The Gift of Sharing

A few months ago, I was in the midst of planning an event that turned out even better than I imagined, but it took a mental toll on me. You know who placed the most pressure on me? Me. “What if something goes wrong? It would be the worst thing ever,” so I thought. “What would people think? The horror!”

One day during one of our standing meetings, my boss asked me, “What is the priority right now?” to which I replied, “Everything.” In my mind, everything needed to be done. From this and that to everything in between, in my mind it was left up to me to do what needed to be done. Sensing my frustration he said, “You don’t have to prove anything to me,” to which I responded with tears. If you know me, that’s uncharacteristic because I’m not a crier, but in that moment it was cathartic. Pretty sure my boss, who is also a friend, wasn’t expecting that, but I’m glad it happened because it forced me to focus on the task before me.

While I’m not the best at asking for help (I’m trying to do better in that regard), I’ve learned over the years to share what’s going on in my life with my co-workers. In most instances when I have done this, they shared what’s going on with them and guess what? We all have things going on in our lives. It takes trust, but remember you don’t have to over share. It’s not necessary to share every little nook and cranny that exists in your head, but it’s important to let people know so that they will better understand. 

Years ago when I worked in pharma, I participated in a team-building exercise where we learned more about my teammates. One of my colleagues shared that her mother drove behind her as she ran, which explained why she was so competitive. She couldn’t help but be intense because that was how she was wired. Can you imagine if we took the time to learn about one another on a more personal level how much better we would be as a people? 

I have also worked with people who have held others at arm’s length. I get it.
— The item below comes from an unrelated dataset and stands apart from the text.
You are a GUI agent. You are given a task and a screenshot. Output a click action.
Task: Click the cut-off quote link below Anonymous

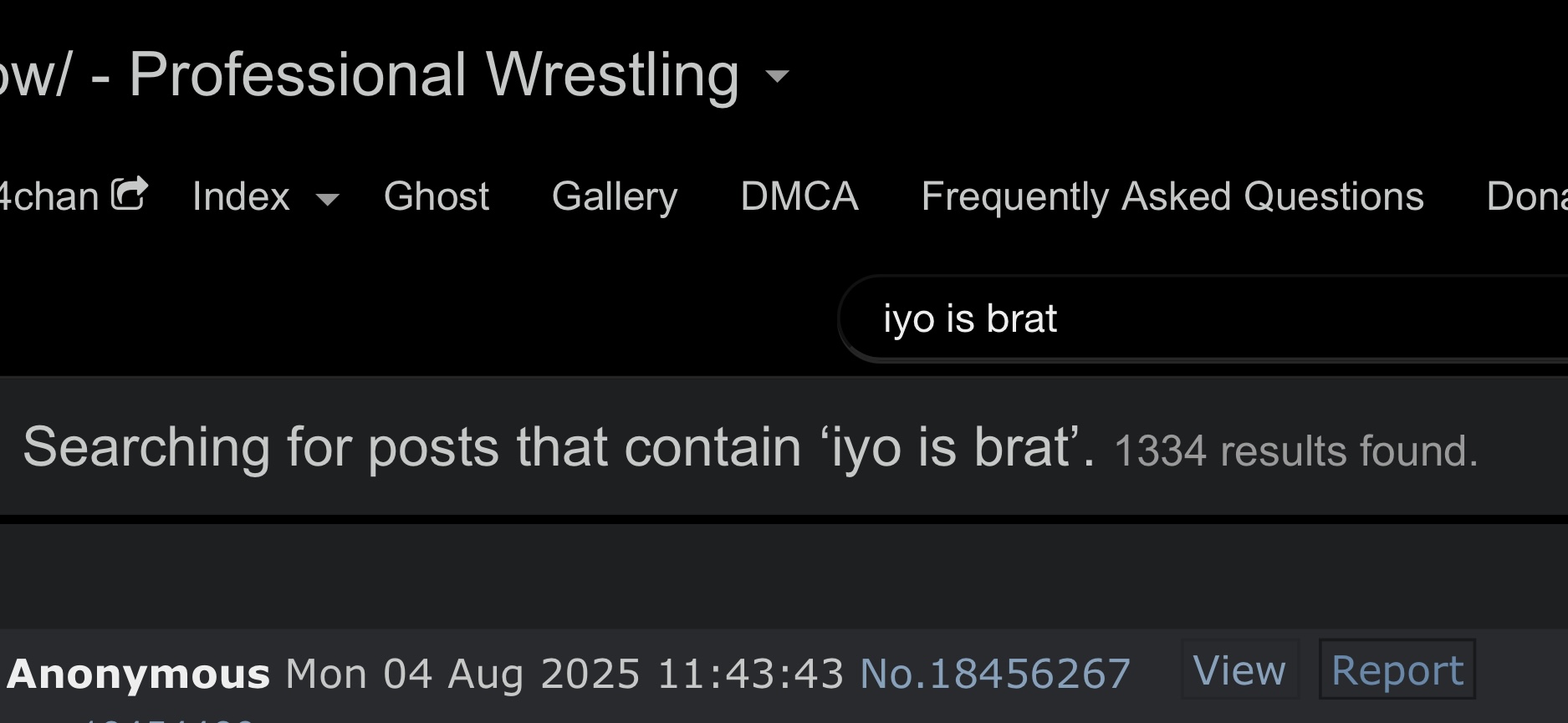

Some people keep their private lives private and that is their prerogative. Personally, I have always appreciated knowing so that I can encourage or support in whatever way is needed. I also fully know that there are some who will take personal information and use it against you. That’s an unfortunate situation. I shared something with someone once and I heard she told others.  Lesson learned.  Luckily that didn’t keep me from being open with others because I would have missed out on the joy of sharing not only the good, but the bad with others. 

That in itself is a gift, to be free to share how you feel without worrying about how you are perceived, or how you will be treated. I wouldn’t call this a New Year’s resolution; I’m going to continue to be as forthcoming as I can in an effort to be my best self.

#ksmithsays

Published by ksmithsays

Law enforcement wife. Fur baby mommy. I have an opinion on many things, from fashion to manners, and everything in between. I always try to best to share positive and provoking thoughts.

2 thoughts on “The Gift of Sharing

  1. Something I have always appreciated about you: you have an ability to connect with people, to extract details and to remember them which makes everyone you interact with feel special. Whether we know it or not, we all want to be “memorable”. I find that my wiring means I often have trouble remembering names, much less other details. More than once I have commented that I admire your people skills. Side note: if the event is the one I’m thinking of, it was phenomenal! Great job as usual KSmith. You’re a rockstar.